The project utilizes the 1994 UCI economic census data, a comprehensive dataset reflecting the socio-economic aspects of the U.S. population, including demographics, education, employment, and income.
Our approach involves:
- Detailed data examination to identify key variables like age, education, occupation, and capital gains.
- Comprehensive data cleaning, addressing over 6000 unclear data points.
- Exploratory Data Analysis (EDA) and application of machine learning techniques, with a focus on the Random Forest model.
- Feature engineering and one-hot encoding for categorical variables.
- Evaluation of algorithms based on accuracy, precision, recall, and interpretability, with Random Forest emerging as the optimal choice.
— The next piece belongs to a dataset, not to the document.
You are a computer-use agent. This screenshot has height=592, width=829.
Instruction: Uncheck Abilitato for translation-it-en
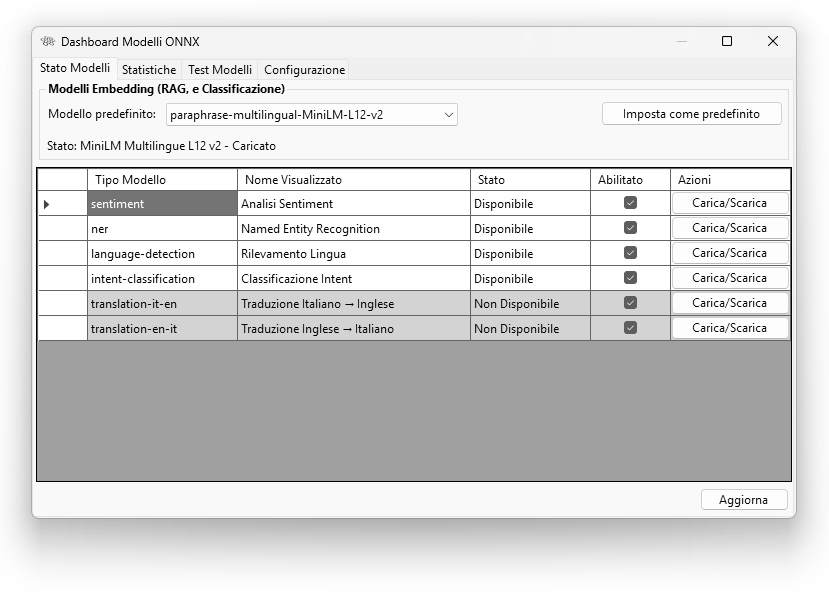click(630, 303)
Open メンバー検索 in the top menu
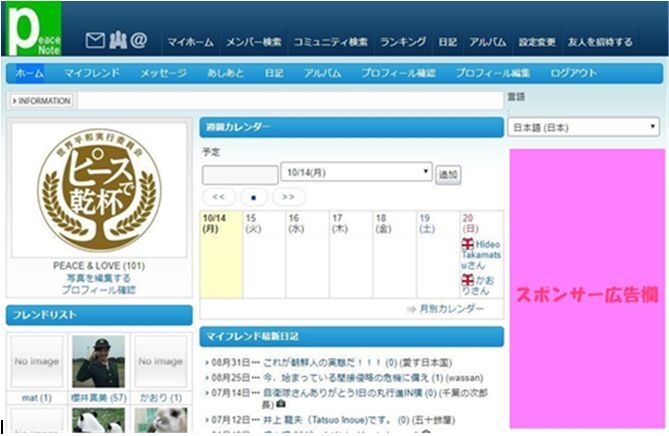This screenshot has width=669, height=436. 253,42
- Use of GridSearchCV for model refinement and a confusion matrix for model evaluation.
The Random Forest model achieved an accuracy of approximately 85.88%, with 'fnlwgt', 'age', and 'education-num' being the most influential factors. The model provides a nuanced understanding of income disparities, highlighting the importance of socioeconomic factors in income distribution.
For businesses: Enhances marketing strategies, location planning, and product offerings. For policymakers: Informs welfare policies, educational grants, and infrastructure development.
Incorporating more up-to-date economic data. Exploring advanced machine learning techniques like Gradient Boosting and Neural Networks. Integrating additional variables, focusing on local economic indicators. Regular model updates and validation to adapt to changing economic trends.
This project presents a model that not only accurately classifies income levels but also offers deep insights into the dynamics of income distribution, holding significant potential for societal impact.